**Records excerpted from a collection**
-- -- --

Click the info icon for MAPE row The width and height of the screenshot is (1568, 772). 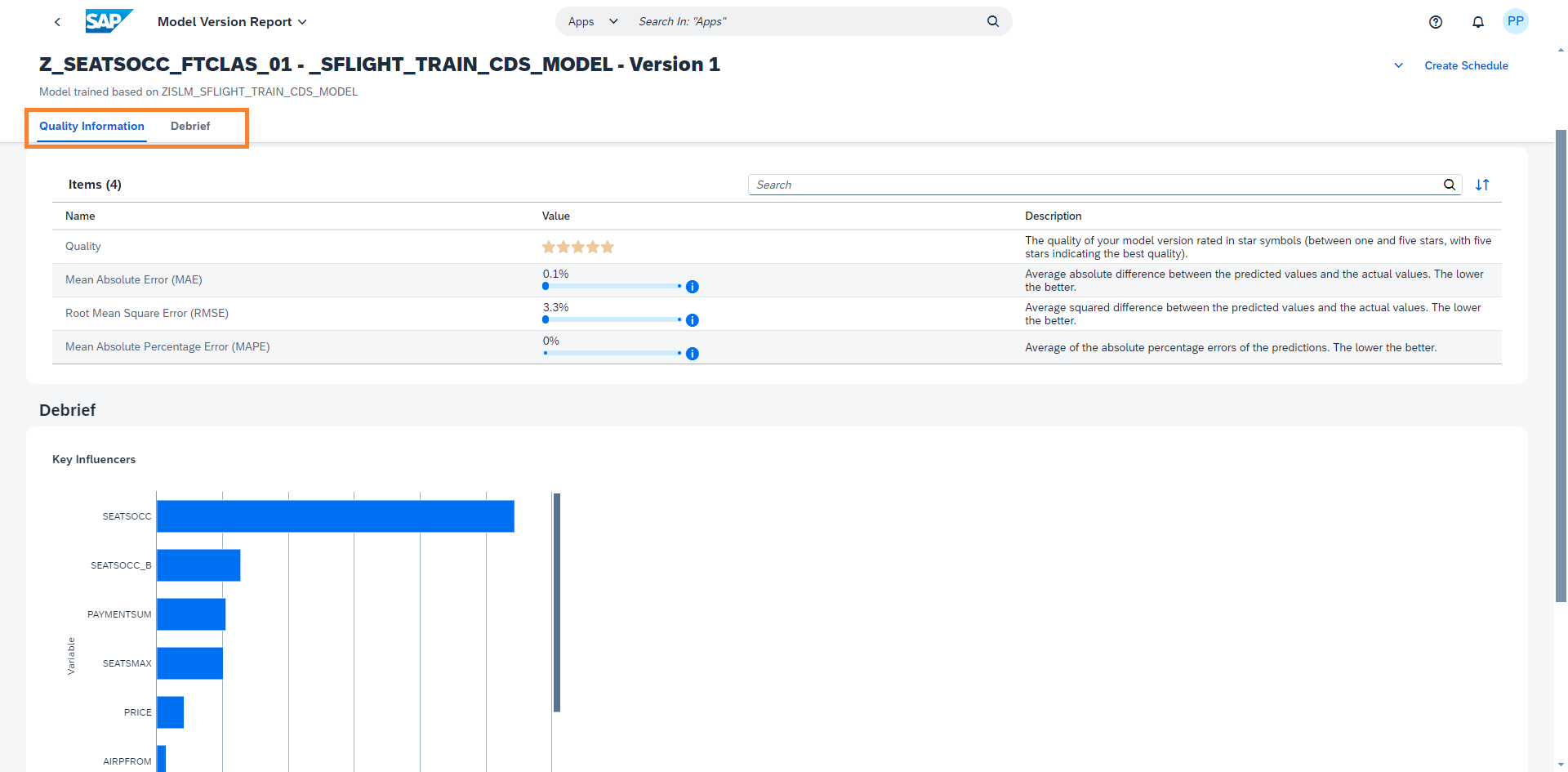[x=692, y=354]
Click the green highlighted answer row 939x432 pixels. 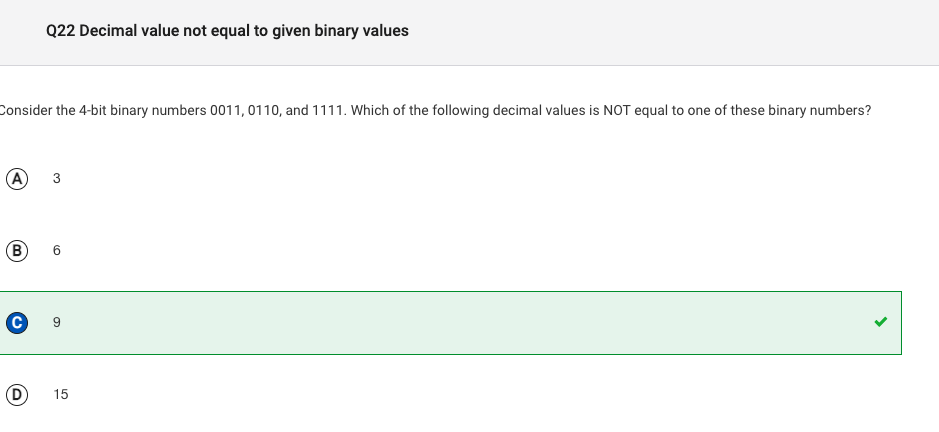[450, 323]
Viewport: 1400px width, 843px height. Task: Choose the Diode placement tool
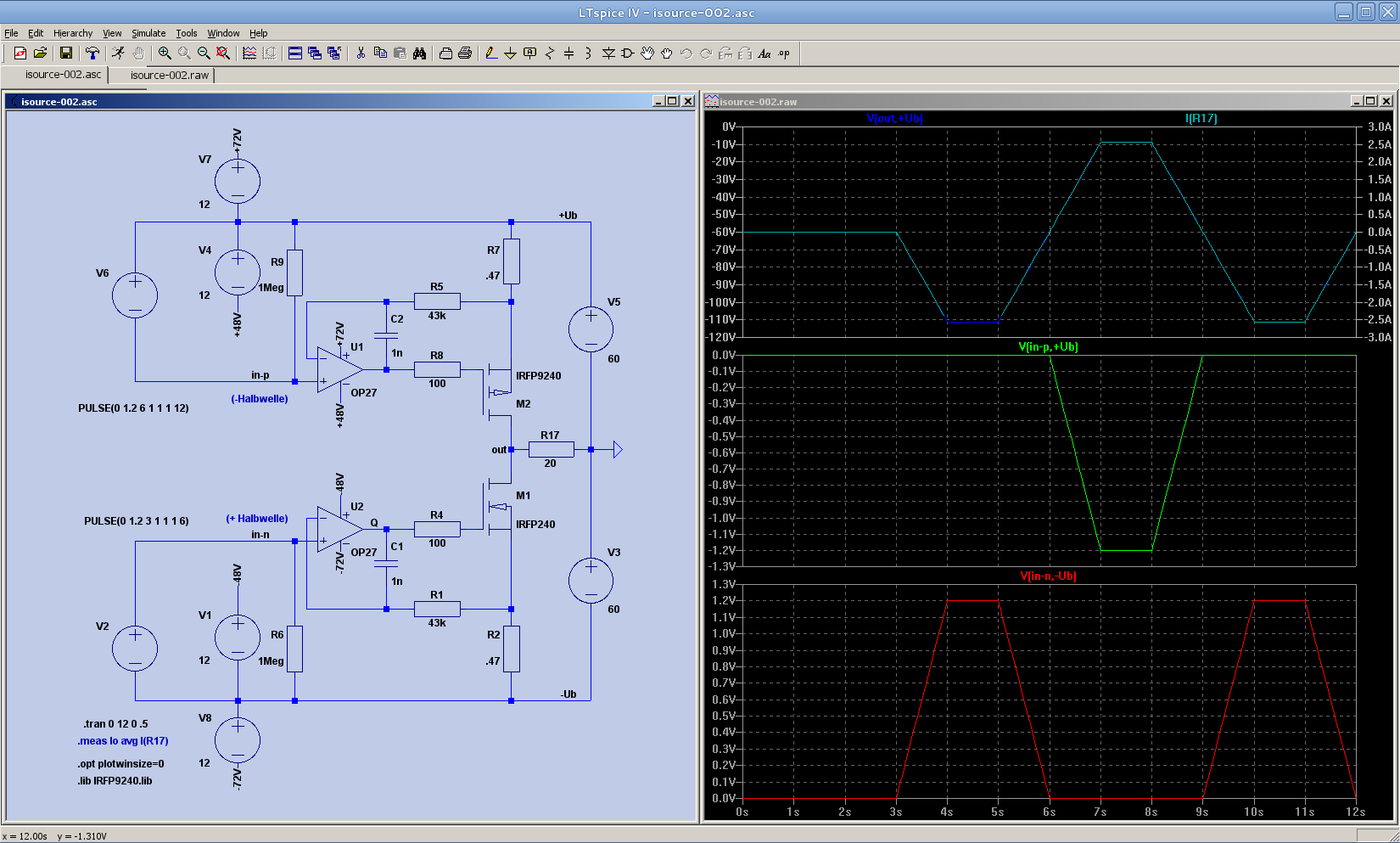608,53
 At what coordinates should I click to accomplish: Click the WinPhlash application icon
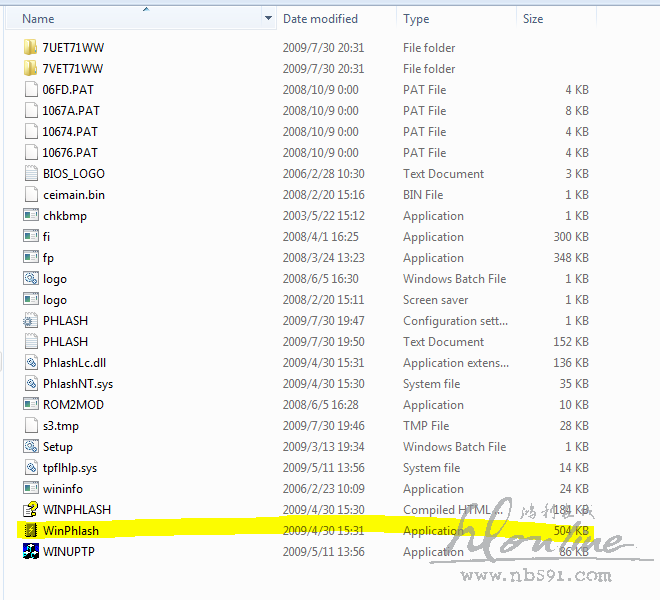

-- -- --

Every line from the one with "Viewport: 1400px width, 843px" through the end of the records above belongs in the answer, copied exactly; no picture does.

Viewport: 1400px width, 843px height. Task: Choose the Diode placement tool
608,53
 At what coordinates should I click to accomplish: Click the WinPhlash application icon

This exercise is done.